The Worry of Energy Prices
    Nationally, gas
prices have now dipped below pre-Katrina levels. But the recent
fluctuations in gas and crude oil prices have had the media in fits.
And they have warned that energy costs are causing general
inflation, even though gas prices alone have dropped 15 percent
since September 5.
    CNN’s Jack Cafferty said on the October 22 “In the
Money”: “We got some inflation numbers on the radar that are
potentially troubling, energy prices feeding into those obviously.”
CNN correspondent Christi Paul said on the October 18 “Newsnight
with Aaron Brown” that inflation had risen and “Energy prices,
forced higher by the Gulf Coast, hurricanes, seem to be behind that
jump.” ABC’s Geoff Morrell said on the October 16 “Good Morning
America” that “soaring gas prices drove inflation to its highest
monthly rate in 25 years.”
    On “The Big Story with John Gibson” October 5, Fox
News’ Terry Keenan followed the weather report with: “…a different
storm brewing, John. And this one is on the inflation front.” Keenan
said that “with rising oil prices and rising health care costs,
tuition costs, insurance costs – I can go on and on – inflation is
starting to percolate through the system.”
    The problem with those warnings, said Cato Institute
economist Alan Reynolds, is that they amount to “a dangerous myth.”
“There is no evidence that energy price spikes have ever led to
higher non-energy inflation,” Reynolds wrote in an October 20
column. In fact, Reynolds said, higher energy costs can actually
have a deflationary effect on most non-energy prices for
consumers. In a September 15 piece, he referred to his writings from
1974, when he said that “if consumers pay more for gasoline, they
have less money left over to bid up the prices of other things.”

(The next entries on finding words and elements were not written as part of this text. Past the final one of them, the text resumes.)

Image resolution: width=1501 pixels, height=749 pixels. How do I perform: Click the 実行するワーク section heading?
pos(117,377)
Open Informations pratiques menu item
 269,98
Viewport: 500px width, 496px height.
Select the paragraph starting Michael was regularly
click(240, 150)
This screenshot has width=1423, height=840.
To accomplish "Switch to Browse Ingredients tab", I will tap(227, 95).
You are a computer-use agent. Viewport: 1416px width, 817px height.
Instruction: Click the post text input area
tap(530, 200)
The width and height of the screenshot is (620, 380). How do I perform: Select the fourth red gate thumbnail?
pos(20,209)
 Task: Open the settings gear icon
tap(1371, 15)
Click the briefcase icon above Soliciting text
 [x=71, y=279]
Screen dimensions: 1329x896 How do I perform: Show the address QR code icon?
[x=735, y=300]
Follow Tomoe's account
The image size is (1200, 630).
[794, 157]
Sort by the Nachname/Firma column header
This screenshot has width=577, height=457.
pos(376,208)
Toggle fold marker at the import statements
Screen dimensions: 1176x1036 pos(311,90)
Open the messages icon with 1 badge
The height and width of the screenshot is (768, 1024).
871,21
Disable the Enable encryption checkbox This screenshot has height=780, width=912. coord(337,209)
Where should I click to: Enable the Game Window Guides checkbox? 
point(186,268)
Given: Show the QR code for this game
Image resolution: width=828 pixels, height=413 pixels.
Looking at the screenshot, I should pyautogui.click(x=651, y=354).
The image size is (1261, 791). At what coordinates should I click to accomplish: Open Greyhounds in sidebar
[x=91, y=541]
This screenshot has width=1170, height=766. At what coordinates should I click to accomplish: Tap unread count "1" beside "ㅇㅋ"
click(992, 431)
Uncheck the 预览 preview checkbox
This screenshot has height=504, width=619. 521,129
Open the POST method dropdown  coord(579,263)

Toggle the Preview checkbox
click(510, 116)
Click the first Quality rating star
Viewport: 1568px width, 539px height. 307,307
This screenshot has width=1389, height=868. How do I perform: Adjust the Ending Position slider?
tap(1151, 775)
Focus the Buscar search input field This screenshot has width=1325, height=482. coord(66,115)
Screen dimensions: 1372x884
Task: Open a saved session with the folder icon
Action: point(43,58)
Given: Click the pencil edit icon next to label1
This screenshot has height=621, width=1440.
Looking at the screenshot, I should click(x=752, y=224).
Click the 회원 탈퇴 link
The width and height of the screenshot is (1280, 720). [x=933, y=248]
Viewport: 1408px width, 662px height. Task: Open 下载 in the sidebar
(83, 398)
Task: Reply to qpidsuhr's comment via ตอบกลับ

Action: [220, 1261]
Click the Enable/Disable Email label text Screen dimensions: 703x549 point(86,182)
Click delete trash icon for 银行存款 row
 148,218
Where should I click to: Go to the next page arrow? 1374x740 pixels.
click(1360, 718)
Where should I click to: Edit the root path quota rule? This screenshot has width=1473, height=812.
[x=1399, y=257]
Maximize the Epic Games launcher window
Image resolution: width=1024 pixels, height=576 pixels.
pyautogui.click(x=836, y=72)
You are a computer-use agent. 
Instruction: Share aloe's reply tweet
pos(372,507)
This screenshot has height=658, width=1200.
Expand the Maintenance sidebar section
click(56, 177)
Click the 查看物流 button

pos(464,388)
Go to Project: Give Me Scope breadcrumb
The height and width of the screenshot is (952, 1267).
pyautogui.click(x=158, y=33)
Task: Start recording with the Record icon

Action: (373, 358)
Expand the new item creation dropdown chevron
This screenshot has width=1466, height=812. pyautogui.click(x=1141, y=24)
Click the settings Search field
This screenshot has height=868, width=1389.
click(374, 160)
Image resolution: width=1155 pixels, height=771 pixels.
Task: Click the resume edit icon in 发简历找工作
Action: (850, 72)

    CNN’s Christine Romans and Andy Serwer attacked that
reasoning on the October 16 “In the Money.” In a discussion of the
Consumer Price Index, which revealed that general inflation was not
as worrisome as they thought, they distracted viewers from the
economic facts. Instead of explaining that price spikes in certain
sectors do not constitute general inflation, they insisted
otherwise. Romans said, “What I think is interesting is that when
you strip out food and energy, CPI wasn’t as bad as Wall Street had
thought and what I say, is can you strip out food and energy in your
budget? I don’t think you can strip food and energy from your
budget.” Serwer rejoined: “I love the fact that economists don’t eat
or drive. That always cracks me up. It’s interesting, I think. There
is inflation and you know if the Federal Reserve is concerned about
inflation, why shouldn’t we be?”
    Apparently, Serwer had already forgotten the lessons
that John Rutledge gave him on the October 8 edition of “In the
Money.” Rutledge, an economist and chairman of Rutledge Capital,
schooled the CNN team on inflation. CNN’s Susan Lisovicz repeated
the familiar mantra that “Inflation is coming from the higher energy
prices.” But Rutledge said the Fed needed to “let this price level
go up one time” because “inflation is held down by China, India
wages and prices.”
    Serwer pressed him: “Come on, inflation is definitely a
problem. There’s no question that Katrina and Rita are causing
prices to rise. I don’t see how you can say that inflation is not a
problem. I mean you see higher energy prices, higher gas prices. …
How can you say there’s no inflation?” Rutledge answered: “Andy, you
said two different things. You said there’s an inflation issue and
there are energy raising prices. Those are different statements.”
    Rutledge explained that “inflation” originally meant
“printing too much money and devaluing the currency. That’s not
what’s happening now.” He described price increases in various
sectors as “one-time bumps” and added that “the Fed is not going to
make oil cheaper by tightening interest rates.” Rutledge continued:
“We have a $13 trillion GDP, we have a $155 trillion asset base in
the United States and no one, not Alan Greenspan, not the Federal
Reserve, not Katrina, not Rita, are going to knock that over.”